Cela permet au département, voire à la région de déléguer à la commune l'exercice d'une responsabilité, tout comme l'Etat peut déléguer au président de la région une délégation républicaine ; on peut très bien imaginer que le président du département délègue à l'agglomération une part de sa politique Logement, dans le cas d'une politique qui aura été définie par l'assemblée départementale. Mais dans ce cadre-là, il pourra y avoir des délégations et ainsi permettre un développement très rapide d'un certain nombre de projets.

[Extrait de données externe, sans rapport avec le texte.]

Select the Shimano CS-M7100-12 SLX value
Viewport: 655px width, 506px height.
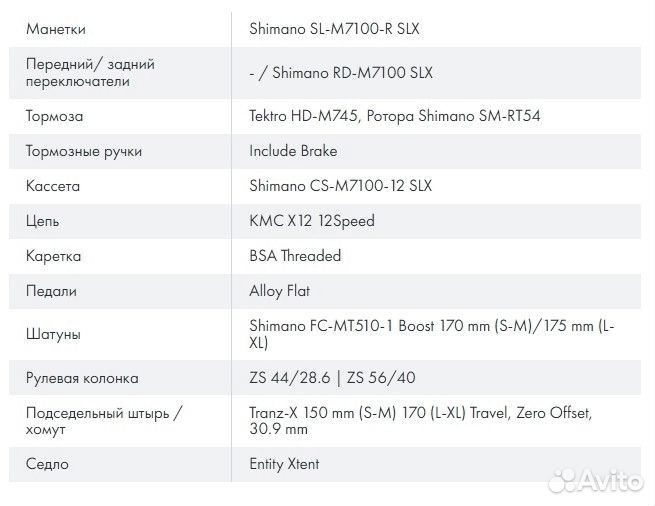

En ce qui concerne notre démarche, je voudrais simplement vous dire deux mots sur l'Etat. Parce que ce qui est très important, c'est que dans cette décentralisation, nous engagions, en même temps, la réforme de l'Etat, et que l'Etat se modernise, que l'Etat accepte de recentrer ses activités, et que l'Etat puisse clairement dire ce que sont ses ambitions. L'Etat est d'abord en charge des missions régaliennes. Sécurité, justice, impôts, défense, santé, sécurité sanitaire, inspections : ce sont les missions régaliennes de l'Etat, nous les assumerons. Et d'ailleurs, vous avez pu voir que malgré toutes les difficultés budgétaires, nous avons augmenté les budgets de la Défense, de la Sécurité, de la Justice qui nous paraissent être les priorités, car il faut pouvoir faire respecter l'autorité républicaine et c'est d'abord en faisant respecter l'autorité républicaine qu'on fait respecter l'Etat, et qu'on peut redonner à notre République sa cohérence. Donc d'abord assumer les responsabilités régaliennes. Les éléments de la cohésion sociale [ensuite]. Là, vous êtes au cur du sujet, parce que l'Etat est responsable du "vivre-ensemble". Je vous parlais de la République : l'Etat est garant de la République, donc il est garant du fait que l'éducation respecte l'équilibre républicain, et qu'on ait le bac à Saint-Denis ou qu'on ait le bac à Poitiers, ça doit pouvoir être le même bac. Les jeunes doivent se trouver à égalité, et donc la République doit veiller à ce que, même s'il y a des responsabilités et si c'est le conseil régional qui construit les bâtiments, il n'empêche que le prof doit avoir le même programme, le même diplôme et faire en sorte que, quel que soit le lycée de France où on reçoit son diplôme, on a droit partout à la même reconnaissance. Ça, c'est la charge de l'Etat, c'est son rôle aussi en matière d'intégration, en matière d'aménagement du territoire, de respect d'un certain nombre de grands équilibres.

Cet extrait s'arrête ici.